| MATERIAL PROVIDED |
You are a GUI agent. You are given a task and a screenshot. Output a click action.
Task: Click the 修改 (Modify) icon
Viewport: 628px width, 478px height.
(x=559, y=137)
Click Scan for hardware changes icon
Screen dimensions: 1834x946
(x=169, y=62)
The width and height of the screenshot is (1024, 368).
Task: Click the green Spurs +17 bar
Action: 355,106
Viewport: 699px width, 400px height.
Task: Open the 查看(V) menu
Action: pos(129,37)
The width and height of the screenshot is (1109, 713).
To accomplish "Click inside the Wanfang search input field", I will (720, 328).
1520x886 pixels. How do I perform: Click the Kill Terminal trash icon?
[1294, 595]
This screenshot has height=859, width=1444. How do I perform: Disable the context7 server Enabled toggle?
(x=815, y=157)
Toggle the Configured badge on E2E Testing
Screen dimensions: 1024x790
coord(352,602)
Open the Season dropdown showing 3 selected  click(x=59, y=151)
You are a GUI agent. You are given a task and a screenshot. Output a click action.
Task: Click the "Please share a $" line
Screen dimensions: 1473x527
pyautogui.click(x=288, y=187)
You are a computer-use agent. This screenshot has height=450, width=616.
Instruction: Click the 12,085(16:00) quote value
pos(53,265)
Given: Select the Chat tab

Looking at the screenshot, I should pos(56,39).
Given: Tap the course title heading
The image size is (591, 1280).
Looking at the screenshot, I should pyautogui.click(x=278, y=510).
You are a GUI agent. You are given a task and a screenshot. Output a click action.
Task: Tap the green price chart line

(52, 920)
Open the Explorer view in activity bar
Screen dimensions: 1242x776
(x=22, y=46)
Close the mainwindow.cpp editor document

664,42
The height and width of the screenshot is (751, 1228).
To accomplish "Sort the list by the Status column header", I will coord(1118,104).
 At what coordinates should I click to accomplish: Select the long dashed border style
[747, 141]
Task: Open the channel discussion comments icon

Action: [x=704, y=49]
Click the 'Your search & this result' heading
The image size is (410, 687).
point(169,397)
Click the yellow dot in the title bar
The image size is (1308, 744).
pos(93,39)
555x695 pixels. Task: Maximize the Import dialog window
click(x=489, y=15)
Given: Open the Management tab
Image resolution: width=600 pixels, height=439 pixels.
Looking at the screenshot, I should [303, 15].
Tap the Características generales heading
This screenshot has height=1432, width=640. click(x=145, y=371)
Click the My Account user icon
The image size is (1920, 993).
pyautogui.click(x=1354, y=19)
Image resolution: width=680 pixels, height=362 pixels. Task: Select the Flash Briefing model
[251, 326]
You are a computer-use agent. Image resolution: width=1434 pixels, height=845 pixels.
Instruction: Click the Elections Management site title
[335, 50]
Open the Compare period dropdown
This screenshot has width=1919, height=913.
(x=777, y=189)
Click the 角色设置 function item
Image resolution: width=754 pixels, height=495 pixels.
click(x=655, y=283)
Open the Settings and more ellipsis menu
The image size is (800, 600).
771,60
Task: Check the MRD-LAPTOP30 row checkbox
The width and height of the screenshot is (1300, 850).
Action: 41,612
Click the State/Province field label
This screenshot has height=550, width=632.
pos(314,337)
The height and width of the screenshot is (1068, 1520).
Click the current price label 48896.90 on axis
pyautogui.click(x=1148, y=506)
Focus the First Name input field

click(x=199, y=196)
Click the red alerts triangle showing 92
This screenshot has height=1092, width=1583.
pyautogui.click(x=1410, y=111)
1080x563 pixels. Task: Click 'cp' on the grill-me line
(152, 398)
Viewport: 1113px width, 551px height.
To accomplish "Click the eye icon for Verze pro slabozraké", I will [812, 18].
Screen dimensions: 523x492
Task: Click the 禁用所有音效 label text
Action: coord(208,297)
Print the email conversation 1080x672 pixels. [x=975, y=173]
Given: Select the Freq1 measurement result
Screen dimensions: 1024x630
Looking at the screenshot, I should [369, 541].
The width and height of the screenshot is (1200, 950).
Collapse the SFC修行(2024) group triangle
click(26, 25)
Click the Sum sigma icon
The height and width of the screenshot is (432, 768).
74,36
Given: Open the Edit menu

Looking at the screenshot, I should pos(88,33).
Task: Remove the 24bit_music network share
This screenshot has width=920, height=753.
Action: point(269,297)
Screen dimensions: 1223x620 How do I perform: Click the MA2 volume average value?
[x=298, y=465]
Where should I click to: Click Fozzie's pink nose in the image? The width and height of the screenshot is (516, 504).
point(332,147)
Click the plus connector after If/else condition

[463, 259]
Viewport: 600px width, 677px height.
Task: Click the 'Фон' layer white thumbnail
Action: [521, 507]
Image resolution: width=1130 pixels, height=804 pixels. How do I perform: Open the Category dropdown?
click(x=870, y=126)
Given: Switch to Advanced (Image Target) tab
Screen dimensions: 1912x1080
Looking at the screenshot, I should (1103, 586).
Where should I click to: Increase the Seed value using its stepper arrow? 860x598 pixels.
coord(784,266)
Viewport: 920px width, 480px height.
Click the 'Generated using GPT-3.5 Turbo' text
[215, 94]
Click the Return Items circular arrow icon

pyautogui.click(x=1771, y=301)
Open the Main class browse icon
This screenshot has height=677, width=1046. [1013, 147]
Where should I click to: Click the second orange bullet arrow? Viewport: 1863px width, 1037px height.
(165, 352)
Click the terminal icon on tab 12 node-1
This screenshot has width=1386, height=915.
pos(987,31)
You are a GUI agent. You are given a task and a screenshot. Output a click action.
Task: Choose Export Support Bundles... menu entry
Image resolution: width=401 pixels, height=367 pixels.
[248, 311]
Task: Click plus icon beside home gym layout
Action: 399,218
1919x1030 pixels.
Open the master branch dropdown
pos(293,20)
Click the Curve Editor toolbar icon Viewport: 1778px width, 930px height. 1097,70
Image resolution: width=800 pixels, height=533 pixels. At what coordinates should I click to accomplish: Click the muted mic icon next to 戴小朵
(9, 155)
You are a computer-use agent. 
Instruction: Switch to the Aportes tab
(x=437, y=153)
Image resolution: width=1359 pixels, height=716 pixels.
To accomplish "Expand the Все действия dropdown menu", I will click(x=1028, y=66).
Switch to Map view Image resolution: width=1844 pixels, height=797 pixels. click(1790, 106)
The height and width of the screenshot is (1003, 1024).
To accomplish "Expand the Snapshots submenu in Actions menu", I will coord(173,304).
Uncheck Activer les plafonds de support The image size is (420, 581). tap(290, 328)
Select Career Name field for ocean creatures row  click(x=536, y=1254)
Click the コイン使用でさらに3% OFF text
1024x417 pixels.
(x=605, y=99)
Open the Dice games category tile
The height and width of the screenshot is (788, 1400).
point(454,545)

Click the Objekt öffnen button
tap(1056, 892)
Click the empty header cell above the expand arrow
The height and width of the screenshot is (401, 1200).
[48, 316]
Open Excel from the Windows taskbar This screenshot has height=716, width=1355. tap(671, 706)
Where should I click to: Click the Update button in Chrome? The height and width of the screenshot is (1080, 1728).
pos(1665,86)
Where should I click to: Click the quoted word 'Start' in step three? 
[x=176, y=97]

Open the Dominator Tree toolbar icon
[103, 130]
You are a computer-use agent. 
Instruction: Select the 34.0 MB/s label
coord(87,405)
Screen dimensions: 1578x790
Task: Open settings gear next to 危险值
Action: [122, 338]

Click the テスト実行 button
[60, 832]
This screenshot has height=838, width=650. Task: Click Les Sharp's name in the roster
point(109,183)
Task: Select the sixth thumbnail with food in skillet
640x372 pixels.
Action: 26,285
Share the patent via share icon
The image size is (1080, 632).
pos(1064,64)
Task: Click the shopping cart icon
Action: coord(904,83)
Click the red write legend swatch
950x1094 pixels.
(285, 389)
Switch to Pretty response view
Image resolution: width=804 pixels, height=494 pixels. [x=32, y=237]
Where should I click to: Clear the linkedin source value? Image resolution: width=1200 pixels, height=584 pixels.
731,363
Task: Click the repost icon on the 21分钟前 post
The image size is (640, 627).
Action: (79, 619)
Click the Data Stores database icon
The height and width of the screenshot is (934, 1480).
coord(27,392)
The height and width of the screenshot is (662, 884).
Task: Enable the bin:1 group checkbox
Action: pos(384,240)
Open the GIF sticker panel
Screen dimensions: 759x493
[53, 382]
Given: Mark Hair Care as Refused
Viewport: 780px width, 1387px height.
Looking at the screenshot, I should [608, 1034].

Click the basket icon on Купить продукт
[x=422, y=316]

| EXERCISE DESCRIPTION |
Copy, from the material, each line that holds the string "computer".

| EXERCISE RESPONSE |
You are a computer-use agent. This screenshot has height=450, width=616.
You are a computer-use agent. Image resolution: width=1434 pixels, height=845 pixels.
You are a computer-use agent. 
You are a computer-use agent. 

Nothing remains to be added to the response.